Given records —
★ ★ ★ ★

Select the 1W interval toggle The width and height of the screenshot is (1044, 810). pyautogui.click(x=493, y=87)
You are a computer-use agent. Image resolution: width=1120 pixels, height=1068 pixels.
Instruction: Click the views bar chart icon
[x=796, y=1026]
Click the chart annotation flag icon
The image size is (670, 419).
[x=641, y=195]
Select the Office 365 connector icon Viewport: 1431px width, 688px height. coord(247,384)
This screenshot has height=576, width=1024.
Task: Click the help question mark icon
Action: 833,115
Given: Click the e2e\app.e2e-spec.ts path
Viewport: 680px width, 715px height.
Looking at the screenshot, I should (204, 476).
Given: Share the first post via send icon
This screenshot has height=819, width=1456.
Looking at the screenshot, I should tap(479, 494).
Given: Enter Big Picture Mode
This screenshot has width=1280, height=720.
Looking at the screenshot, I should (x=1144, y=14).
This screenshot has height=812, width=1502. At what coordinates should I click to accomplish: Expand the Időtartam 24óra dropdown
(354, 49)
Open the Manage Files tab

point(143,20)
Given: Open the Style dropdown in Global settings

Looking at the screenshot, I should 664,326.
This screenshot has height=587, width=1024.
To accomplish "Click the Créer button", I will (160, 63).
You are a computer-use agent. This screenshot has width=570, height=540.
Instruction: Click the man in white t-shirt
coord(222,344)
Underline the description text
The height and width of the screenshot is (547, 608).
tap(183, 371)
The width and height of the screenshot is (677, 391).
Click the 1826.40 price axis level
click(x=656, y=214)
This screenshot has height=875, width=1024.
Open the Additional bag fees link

★ ★ ★ ★

Problem requirements — Where the listing above has a line with "Instruction: Click the man in white t-shirt", start there, and output every line exactly through the line with "The width and height of the screenshot is (677, 391).", which is also included.

Solution for this problem —
Instruction: Click the man in white t-shirt
coord(222,344)
Underline the description text
The height and width of the screenshot is (547, 608).
tap(183, 371)
The width and height of the screenshot is (677, 391).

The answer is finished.